And the reason why the Intel is more than the emulex(my nickname for that brand is emu-sux) is that they really are that much better.

To be honest, I'm pointing at the NIC for the moment because I really really don't trust them. Been around this game before with emulex and it was the nic pretty much every time.
 

titan_rw

Guru
Joined
Sep 1, 2012
Messages
586
Holy crap. 22 drives in a single z2 vdev? That's crazy. If I'm not mistaken, vdevs that large can cause performance issues. I certainly wouldn't want to have to resilver a drive on that large of a vdev. I heard it can literally take weeks, or never finish at all.

As I'm aware, jumbo frames are required on 10 gig. Even with enterprise switches and the like, I've heard you don't get more than about 3-4 gig on standard 1500 size frames. That was with Intel 520 / 540 nics. I have no idea about emulex.
 

hotalot

Dabbler
Joined
Dec 23, 2011
Messages
19
Titan_rw is right, it's crazy to have 24 drives in only one vdev. The speed of a vdev, independently of number of disks, is the one of the slowest disk in the vdev. Seagate Constellations can maximize a gigabit card, and that's is the speed you can expect of such a vdev. To get better speeds you could setup a pool with 4 raidz2 vdev's; in this case you can expect more than 400MB/s speed. To maximize you 10GBe card you need mirrors, to test you can make a pool with 12 mirrors.
 

cyberjock

Inactive Account
Joined
Mar 25, 2012
Messages
19,526
The "official" Sun documentation recommends against vdevs larger than 11 disk(RAIDZ3). That being said, I'm running an 18 disk RAIDZ3 without any problems at all. But, because I knew my loading( music and videos) I knew I wouldn't have significant issues. If I planned to do anything else with the pool, I'd definitely have issues.
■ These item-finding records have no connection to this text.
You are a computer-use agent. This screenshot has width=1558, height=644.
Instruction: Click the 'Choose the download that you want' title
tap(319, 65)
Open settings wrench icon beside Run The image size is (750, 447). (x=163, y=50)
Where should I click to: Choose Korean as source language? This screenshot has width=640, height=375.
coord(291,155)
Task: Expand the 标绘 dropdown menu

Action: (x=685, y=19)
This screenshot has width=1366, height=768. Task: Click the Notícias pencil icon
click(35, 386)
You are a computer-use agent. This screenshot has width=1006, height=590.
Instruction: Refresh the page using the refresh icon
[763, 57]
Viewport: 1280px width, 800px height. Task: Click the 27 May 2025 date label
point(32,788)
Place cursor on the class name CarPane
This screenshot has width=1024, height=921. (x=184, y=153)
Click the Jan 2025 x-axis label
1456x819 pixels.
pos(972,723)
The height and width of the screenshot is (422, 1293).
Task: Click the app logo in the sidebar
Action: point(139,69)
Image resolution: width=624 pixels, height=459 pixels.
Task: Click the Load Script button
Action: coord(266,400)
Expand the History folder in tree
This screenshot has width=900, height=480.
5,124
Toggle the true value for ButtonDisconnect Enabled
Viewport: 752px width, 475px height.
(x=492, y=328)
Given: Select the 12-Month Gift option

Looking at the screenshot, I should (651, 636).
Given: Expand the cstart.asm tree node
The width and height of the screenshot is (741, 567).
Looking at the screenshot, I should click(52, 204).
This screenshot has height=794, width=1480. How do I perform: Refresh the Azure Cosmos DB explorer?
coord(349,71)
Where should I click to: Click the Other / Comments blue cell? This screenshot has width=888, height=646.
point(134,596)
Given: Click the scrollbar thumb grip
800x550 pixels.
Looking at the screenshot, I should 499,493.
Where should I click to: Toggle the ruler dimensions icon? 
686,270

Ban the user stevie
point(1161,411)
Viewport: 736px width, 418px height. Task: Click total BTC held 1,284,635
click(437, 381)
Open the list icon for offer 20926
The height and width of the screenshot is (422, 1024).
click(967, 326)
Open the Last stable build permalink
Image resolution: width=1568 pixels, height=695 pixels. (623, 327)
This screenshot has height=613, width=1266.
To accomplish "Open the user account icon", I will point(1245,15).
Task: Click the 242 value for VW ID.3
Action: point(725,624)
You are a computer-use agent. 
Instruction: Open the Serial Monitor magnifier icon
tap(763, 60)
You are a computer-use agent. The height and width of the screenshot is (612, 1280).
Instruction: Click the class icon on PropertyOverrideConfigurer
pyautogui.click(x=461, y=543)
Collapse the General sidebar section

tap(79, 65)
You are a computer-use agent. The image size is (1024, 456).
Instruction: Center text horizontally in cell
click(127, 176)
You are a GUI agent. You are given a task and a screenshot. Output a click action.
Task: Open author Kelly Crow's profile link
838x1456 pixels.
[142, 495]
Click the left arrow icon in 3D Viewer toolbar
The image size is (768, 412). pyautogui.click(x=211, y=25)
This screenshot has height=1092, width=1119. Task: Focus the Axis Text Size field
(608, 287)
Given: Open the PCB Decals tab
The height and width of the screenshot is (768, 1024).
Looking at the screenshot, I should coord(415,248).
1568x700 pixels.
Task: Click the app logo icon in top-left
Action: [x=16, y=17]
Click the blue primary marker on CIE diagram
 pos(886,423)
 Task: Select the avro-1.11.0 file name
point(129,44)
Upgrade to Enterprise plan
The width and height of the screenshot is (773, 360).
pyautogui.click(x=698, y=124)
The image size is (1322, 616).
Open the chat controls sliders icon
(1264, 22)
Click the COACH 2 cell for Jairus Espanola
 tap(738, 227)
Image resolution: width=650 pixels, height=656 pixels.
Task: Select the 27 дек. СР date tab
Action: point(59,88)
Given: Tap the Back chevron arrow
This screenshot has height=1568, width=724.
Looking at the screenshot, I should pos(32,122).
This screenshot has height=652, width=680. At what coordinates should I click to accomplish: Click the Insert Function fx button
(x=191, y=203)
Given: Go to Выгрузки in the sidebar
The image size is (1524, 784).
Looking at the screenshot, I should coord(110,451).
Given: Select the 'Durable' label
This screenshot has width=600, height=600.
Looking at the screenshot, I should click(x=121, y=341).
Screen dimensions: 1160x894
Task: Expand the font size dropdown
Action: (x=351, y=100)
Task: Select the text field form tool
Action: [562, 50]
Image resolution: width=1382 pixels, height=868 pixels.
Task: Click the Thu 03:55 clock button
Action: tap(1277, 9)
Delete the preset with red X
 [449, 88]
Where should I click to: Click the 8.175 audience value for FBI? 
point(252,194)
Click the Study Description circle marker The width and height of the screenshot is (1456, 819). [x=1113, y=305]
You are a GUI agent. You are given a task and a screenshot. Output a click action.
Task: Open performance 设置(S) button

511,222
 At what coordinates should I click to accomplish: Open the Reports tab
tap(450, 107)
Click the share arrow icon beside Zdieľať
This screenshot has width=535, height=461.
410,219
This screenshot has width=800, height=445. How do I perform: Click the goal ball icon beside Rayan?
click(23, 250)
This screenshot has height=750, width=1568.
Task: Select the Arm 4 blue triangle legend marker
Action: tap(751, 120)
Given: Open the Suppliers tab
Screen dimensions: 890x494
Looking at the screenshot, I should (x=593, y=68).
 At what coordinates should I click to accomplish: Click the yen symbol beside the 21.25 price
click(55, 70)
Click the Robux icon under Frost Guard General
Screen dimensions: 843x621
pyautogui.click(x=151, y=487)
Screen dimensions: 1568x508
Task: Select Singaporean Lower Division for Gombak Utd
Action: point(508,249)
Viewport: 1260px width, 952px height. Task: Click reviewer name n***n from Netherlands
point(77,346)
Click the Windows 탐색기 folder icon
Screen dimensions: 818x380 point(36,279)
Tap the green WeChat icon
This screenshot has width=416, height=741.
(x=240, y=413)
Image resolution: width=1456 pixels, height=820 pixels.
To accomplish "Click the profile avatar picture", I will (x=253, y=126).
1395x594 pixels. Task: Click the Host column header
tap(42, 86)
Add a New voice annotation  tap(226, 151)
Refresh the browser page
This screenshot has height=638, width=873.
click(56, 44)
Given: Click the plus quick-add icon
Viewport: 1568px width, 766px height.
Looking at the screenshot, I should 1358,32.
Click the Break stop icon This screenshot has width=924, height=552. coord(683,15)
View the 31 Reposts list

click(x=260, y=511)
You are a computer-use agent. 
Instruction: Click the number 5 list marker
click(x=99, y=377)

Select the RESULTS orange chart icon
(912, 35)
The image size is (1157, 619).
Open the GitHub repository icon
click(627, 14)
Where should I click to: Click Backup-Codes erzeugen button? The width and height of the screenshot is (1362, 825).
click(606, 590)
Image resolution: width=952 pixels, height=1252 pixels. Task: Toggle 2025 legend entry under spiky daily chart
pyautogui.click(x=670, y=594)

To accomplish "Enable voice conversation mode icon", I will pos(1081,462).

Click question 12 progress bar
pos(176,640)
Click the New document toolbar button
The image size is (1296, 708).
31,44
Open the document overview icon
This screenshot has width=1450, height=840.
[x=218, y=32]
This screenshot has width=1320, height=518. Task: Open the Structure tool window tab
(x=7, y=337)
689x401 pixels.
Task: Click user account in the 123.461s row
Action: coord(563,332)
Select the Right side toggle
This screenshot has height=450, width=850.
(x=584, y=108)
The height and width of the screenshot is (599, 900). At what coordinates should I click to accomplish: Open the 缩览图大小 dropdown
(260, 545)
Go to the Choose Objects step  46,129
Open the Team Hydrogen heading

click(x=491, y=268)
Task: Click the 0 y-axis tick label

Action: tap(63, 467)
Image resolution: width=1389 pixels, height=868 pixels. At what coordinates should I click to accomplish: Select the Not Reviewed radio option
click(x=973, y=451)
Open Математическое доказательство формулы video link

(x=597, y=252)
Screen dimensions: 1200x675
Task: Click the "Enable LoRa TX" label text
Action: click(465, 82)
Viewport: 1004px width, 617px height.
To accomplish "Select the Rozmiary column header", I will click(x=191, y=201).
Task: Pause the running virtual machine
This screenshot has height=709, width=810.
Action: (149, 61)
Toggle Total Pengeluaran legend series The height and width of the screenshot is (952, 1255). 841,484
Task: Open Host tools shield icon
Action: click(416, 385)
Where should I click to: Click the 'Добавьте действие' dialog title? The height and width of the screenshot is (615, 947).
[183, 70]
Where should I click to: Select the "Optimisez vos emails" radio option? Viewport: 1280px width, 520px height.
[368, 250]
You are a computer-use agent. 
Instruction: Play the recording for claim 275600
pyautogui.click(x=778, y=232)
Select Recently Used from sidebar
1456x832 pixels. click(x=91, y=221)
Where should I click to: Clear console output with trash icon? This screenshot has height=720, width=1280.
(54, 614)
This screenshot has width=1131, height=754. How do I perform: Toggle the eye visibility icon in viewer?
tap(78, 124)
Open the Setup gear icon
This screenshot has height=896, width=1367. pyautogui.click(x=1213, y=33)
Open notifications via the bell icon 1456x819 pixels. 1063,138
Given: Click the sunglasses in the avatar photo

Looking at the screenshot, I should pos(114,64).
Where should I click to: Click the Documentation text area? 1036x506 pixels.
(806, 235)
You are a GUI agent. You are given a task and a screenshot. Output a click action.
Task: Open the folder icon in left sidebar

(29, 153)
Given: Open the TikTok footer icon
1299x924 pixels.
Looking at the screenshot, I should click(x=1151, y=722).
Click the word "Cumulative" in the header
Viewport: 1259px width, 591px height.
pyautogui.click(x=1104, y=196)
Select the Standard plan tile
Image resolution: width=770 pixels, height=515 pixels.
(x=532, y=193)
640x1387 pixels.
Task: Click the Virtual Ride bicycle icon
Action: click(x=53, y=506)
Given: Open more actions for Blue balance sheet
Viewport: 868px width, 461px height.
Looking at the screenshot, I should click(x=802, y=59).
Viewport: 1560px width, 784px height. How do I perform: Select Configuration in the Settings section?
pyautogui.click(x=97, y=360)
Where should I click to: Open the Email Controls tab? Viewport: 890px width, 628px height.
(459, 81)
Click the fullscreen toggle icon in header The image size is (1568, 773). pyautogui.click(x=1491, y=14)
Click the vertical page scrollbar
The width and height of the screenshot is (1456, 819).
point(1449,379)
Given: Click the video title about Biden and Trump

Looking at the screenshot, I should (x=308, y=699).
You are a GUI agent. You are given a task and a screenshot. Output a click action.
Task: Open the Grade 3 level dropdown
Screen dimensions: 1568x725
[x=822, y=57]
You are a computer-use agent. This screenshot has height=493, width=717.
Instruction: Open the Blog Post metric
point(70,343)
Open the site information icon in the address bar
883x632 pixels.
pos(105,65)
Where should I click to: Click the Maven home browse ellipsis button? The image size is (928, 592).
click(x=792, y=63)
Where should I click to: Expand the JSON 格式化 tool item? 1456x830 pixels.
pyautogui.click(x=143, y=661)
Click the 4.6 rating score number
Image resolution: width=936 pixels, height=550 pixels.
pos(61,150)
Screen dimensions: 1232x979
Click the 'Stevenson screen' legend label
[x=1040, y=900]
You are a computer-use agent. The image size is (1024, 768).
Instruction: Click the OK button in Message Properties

Additionally, the simple fact that its 1 vdev and not 2+ is going to hinder performance(at least, I expect it won't be able to do 10Gb). I figured we'd deal with his networking issue before the others. :P
 

Starpulkka

Contributor
Joined
Apr 9, 2013
Messages
179
I was also little bit mindtroubled, when saw your 22 vdev raidz2 for data. Almost post this answer before noticed that theres someone too that thinks its crazy. You should calculate your parity percentage and faultpercentage. Right now its even 1,5 times lower than raidz1 setups (and we all know that raidz1 will fail on huge disks when the time comes..). But in bright side pool is superfast. =)
edit:
If i where you i first rip off those ssd out of machine, then i would make smaller vdev (like 5hdd raidz1) and then test lan speeds, if lan speed is as expected then its your ram (and zfs needs tweakin, or dont use ssd's), if lan speed is still slow i study emulex then and try another cables and that other machine is it even able to get those speeds from your nas.
 

hotalot

Dabbler
Joined
Dec 23, 2011
Messages
19
I was also little bit mindtroubled, when saw your 22 vdev raidz2 for data. Almost post this answer before noticed that theres someone too that thinks its crazy. You should calculate your parity percentage and faultpercentage. Right now its even 1,5 times lower than raidz1 setups (and we all know that raidz1 will fail on huge disks when the time comes..). But in bright side pool is superfast. =)
edit:
If i where you i first rip off those ssd out of machine, then i would make smaller vdev (like 5hdd raidz1) and then test lan speeds, if lan speed is as expected then its your ram (and zfs needs tweakin, or dont use ssd's), if lan speed is still slow i study emulex then and try another cables and that other machine is it even able to get those speeds from your nas.

This!
 

titan_rw

Guru
Joined
Sep 1, 2012
Messages
586
But in bright side pool is superfast. =)

It potentially won't be fast though.

The one huge vdev means that all 22 disks have to be 'touched' for any operation. (not technically true with variable stripe size, but bear with me). All 22 disks are 'tied together' performance wise. So even large sequential writes will be dependent on all 22 drives being 'in sync'. You always get slight variances in hard drives, even when they're the same model. With that many drives in a single vdev, you can have latency problems. Sometimes one hard drive will take slightly longer than another, and it won't always be the same hard drive that's 'lagging'.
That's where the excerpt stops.